Mais la porte d’entrée qui devait me permettre de capter une silhouette ainsi qu’une musique, ou plutôt une ambiance musicale, s’est curieusement ouverte grâce à un prénom : Barbara.

Comme une onde portée par un « Aigle noir ».

J’avoue qu’elle vient souvent me visiter. Et je connais le lieu où je l’ai eu la chance de l’écouter dans la plus grande proximité. C’était à l’Écluse, ce cabaret de la Rive Gauche de la Seine, sur le quai des Grands Augustins qui enferme par son nom la proximité des mariniers disparus, au profit des bateaux mouches devenus cultes et de celle, précieuse des bouquinistes que l’on voudrait voir disparaître à leur tour, au profit du spectacle éphémère de jeux sportifs qui, l’an prochain, vont glorifier un César au sourire de bon élève.



Les bouquinistres.
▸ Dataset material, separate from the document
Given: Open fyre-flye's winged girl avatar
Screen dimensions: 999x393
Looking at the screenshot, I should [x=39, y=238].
Dessin de Tardi


Sur la porte ouverte figurait inévitablement la notice wikipédia du nom de celui qui, aujourd’hui, m’a virtuellement ouvert la porte, comme il l’a fait réellement dans les années soixante. 
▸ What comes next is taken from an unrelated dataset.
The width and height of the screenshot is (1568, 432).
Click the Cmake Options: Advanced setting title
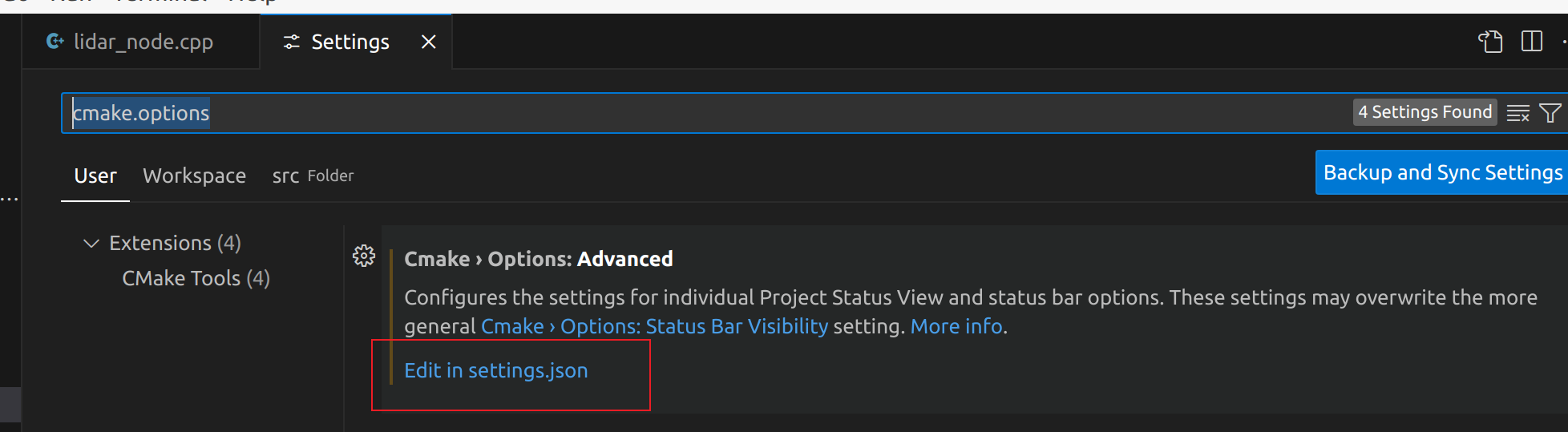pos(538,259)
Cette notice m’aide, comme souvent, à me reporter en deçà de mes propres souvenirs :

« LéoNoël est le nom d'artiste de Élie Ozeranski, né en 1913 et décédé subitement le 18 février 1966. C'est un chanteur, musicien, goguettier, tourneur d'orgue de Barbarie et un animateur du Cabaret L'Écluse qu'il cofonda en 1951 avec André Schlesser, Marc Chevalier et Brigitte Sabouraud. »

Ainsi, en quelques phrases, un décor, certainement dépaysant et inédit pour les générations qui m’ont succédé, se met en place. 

Un décor dont Prévert et Kosma ne sont pas éloignés.

La même notice leur rend ainsi justice.




Je ne saurais faire mieux que de continuer à citer cette biographie de manière quasi intégrale :

« Sa carrière commence avant la Deuxième Guerre mondiale, après avoir abandonné ses études de violon. Il participe aux activités de la goguette révolutionnaire de la Muse rouge (voici expliqué le terme de goguettier que j’avais du mal à comprendre). 

Il chante en duo avec Francis Lemarque dans les années 1938-1939 pour remplacer Maurice Lemarque, le frère de Francis appelé sous les drapeaux. Ce duo, qui conserve son nom d'origine « Les frères Marc » se retrouve ainsi en tournée avec Pierre Dac, Paul Meurisse, et avec, pour pianiste, Joseph Kosma qui l'appellera en 1950 pour enregistrer un titre de bande son du film d'animation « La Bergère et le ramoneur », qu'il vient de composer. 

Après la guerre, il s'achète un orgue de barbarie et se crée un personnage qu'il façonnera à la Prévert avec ses accessoires fétiches : pull et pantalon noir, chapeau melon gris. Et d'ailleurs, en 1953, il enregistrera avec Fabien Loris un texte de Prévert : l'addition. 

Il se fait alors l'interprète de chansons de Mac Orlan, Charles Trenet, Kurt Weil, Kosma, se produit chez Agnès Capri et au Lapin Agile. »




En relisant cette note, je prends conscience qu’il ne s’agit plus là d’un simple décor (une salle tout en longueur convergeant vers une scène étroite) mais de tout un pan d’histoire de la chanson d’auteurs et de celle de la vie culturelle nocturne de la ville de Paris.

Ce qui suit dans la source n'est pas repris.